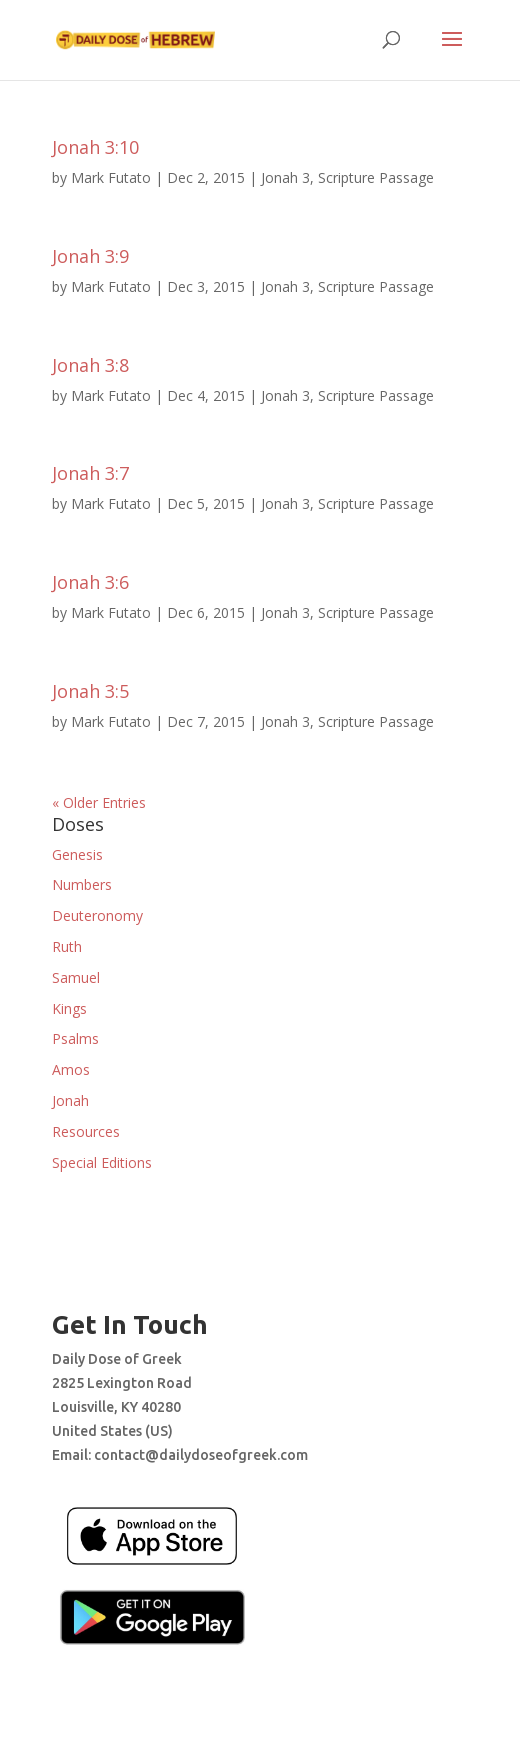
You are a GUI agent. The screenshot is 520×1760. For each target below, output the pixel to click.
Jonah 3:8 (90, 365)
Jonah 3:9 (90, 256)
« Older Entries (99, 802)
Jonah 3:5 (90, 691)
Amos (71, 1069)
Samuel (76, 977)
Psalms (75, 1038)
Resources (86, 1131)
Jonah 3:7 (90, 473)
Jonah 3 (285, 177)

--

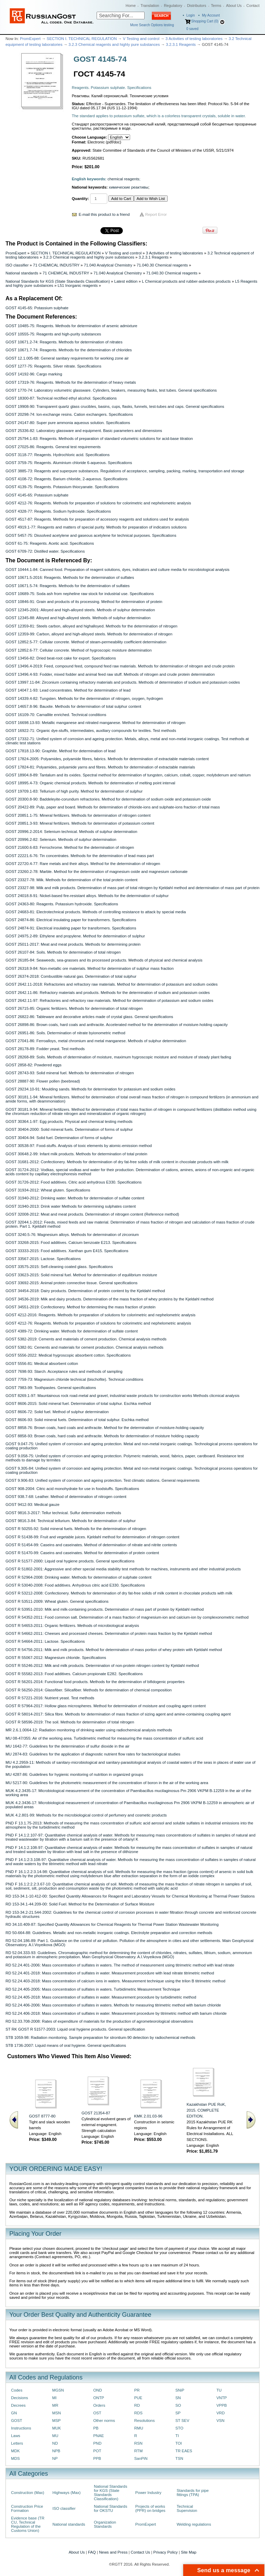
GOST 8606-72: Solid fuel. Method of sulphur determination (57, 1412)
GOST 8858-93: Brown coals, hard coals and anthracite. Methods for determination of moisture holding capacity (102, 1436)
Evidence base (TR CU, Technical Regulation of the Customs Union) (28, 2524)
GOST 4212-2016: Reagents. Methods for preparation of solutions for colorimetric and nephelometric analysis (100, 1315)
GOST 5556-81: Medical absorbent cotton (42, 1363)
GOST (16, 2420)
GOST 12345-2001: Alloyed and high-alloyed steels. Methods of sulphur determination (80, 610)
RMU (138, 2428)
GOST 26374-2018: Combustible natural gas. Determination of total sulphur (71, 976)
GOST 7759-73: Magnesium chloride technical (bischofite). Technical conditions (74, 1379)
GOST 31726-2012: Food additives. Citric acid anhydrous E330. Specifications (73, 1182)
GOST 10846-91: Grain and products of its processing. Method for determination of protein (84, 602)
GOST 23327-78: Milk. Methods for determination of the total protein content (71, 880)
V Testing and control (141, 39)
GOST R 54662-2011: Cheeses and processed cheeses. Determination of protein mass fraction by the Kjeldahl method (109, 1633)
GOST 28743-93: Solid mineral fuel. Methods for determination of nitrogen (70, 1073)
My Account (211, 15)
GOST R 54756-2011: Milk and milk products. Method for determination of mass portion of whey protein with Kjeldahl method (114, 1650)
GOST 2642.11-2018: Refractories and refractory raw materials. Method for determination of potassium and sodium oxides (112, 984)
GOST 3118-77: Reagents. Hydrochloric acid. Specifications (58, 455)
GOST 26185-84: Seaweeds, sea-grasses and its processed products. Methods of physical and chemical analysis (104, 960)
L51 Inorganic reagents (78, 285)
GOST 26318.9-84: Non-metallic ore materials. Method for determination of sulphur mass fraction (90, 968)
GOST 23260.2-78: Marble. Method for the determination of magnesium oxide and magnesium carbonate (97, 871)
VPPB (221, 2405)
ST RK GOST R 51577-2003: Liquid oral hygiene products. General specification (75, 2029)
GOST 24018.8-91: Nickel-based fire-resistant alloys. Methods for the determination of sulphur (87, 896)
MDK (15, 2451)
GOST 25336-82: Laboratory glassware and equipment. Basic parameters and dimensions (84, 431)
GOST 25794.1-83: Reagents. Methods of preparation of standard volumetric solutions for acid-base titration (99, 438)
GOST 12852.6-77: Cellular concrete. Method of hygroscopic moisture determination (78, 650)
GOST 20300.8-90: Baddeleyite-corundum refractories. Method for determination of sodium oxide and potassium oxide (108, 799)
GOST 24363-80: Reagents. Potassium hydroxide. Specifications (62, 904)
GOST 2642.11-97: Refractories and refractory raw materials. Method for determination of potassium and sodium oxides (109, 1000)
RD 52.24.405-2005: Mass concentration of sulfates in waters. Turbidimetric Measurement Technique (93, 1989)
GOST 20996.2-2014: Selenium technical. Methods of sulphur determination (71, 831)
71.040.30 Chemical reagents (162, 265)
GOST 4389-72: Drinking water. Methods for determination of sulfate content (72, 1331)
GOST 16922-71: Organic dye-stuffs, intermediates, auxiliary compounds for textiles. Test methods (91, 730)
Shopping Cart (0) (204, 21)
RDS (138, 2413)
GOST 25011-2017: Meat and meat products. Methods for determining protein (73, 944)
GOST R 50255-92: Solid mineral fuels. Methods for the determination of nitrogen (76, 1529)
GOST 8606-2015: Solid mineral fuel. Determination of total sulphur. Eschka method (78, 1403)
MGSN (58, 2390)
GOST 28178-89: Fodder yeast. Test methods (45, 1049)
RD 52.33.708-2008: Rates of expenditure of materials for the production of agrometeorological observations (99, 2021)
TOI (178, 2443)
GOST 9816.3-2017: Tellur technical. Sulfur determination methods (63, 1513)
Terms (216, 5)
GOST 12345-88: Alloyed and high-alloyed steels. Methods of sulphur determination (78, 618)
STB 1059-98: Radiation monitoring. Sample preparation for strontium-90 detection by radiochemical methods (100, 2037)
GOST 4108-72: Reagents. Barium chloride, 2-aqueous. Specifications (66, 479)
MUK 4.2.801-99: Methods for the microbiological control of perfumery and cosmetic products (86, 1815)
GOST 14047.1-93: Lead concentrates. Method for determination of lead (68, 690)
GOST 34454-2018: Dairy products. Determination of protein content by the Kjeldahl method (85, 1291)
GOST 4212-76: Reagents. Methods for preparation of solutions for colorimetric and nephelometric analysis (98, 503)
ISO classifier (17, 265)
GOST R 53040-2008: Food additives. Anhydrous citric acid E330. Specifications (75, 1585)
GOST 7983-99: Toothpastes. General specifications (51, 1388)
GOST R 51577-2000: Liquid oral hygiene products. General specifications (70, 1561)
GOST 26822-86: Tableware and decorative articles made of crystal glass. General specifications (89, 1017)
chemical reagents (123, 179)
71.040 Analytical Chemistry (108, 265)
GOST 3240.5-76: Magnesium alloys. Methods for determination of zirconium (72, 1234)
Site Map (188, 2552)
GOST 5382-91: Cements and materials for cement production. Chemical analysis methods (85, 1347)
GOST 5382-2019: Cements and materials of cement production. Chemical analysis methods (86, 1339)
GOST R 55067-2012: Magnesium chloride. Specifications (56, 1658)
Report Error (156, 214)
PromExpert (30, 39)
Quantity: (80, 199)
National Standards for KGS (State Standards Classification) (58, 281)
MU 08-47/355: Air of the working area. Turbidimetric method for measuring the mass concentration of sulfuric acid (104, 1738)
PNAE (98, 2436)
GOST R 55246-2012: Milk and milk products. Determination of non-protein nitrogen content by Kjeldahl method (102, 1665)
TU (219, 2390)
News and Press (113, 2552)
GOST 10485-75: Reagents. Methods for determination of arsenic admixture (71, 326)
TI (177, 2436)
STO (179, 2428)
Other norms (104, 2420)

EXERCISE PROMPT: Transcribe, exactly and without additions, the lines of the records above, beginning with the line that contains "Evidence base (TR" and ending with the line that contains "GOST 26318.9-84: Non-metallic", both included.

ANSWER TO THE EXERCISE:
Evidence base (TR CU, Technical Regulation of the Customs Union) (28, 2524)
GOST 4212-2016: Reagents. Methods for preparation of solutions for colorimetric and nephelometric analysis (100, 1315)
GOST 5556-81: Medical absorbent cotton (42, 1363)
GOST (16, 2420)
GOST 12345-2001: Alloyed and high-alloyed steels. Methods of sulphur determination (80, 610)
RMU (138, 2428)
GOST 26374-2018: Combustible natural gas. Determination of total sulphur (71, 976)
GOST 7759-73: Magnesium chloride technical (bischofite). Technical conditions (74, 1379)
GOST 31726-2012: Food additives. Citric acid anhydrous E330. Specifications (73, 1182)
GOST 10846-91: Grain and products of its processing. Method for determination of protein (84, 602)
GOST 23327-78: Milk. Methods for determination of the total protein content (71, 880)
V Testing and control (141, 39)
GOST R 54662-2011: Cheeses and processed cheeses. Determination of protein mass fraction by the Kjeldahl method (109, 1633)
GOST 28743-93: Solid mineral fuel. Methods for determination of nitrogen (70, 1073)
My Account (211, 15)
GOST R 54756-2011: Milk and milk products. Method for determination of mass portion of whey protein with Kjeldahl method (114, 1650)
GOST 2642.11-2018: Refractories and refractory raw materials. Method for determination of potassium and sodium oxides (112, 984)
GOST 3118-77: Reagents. Hydrochloric acid. Specifications (58, 455)
GOST 26185-84: Seaweeds, sea-grasses and its processed products. Methods of physical and chemical analysis (104, 960)
L51 Inorganic reagents (78, 285)
GOST 26318.9-84: Non-metallic ore materials. Method for determination of sulphur mass fraction (90, 968)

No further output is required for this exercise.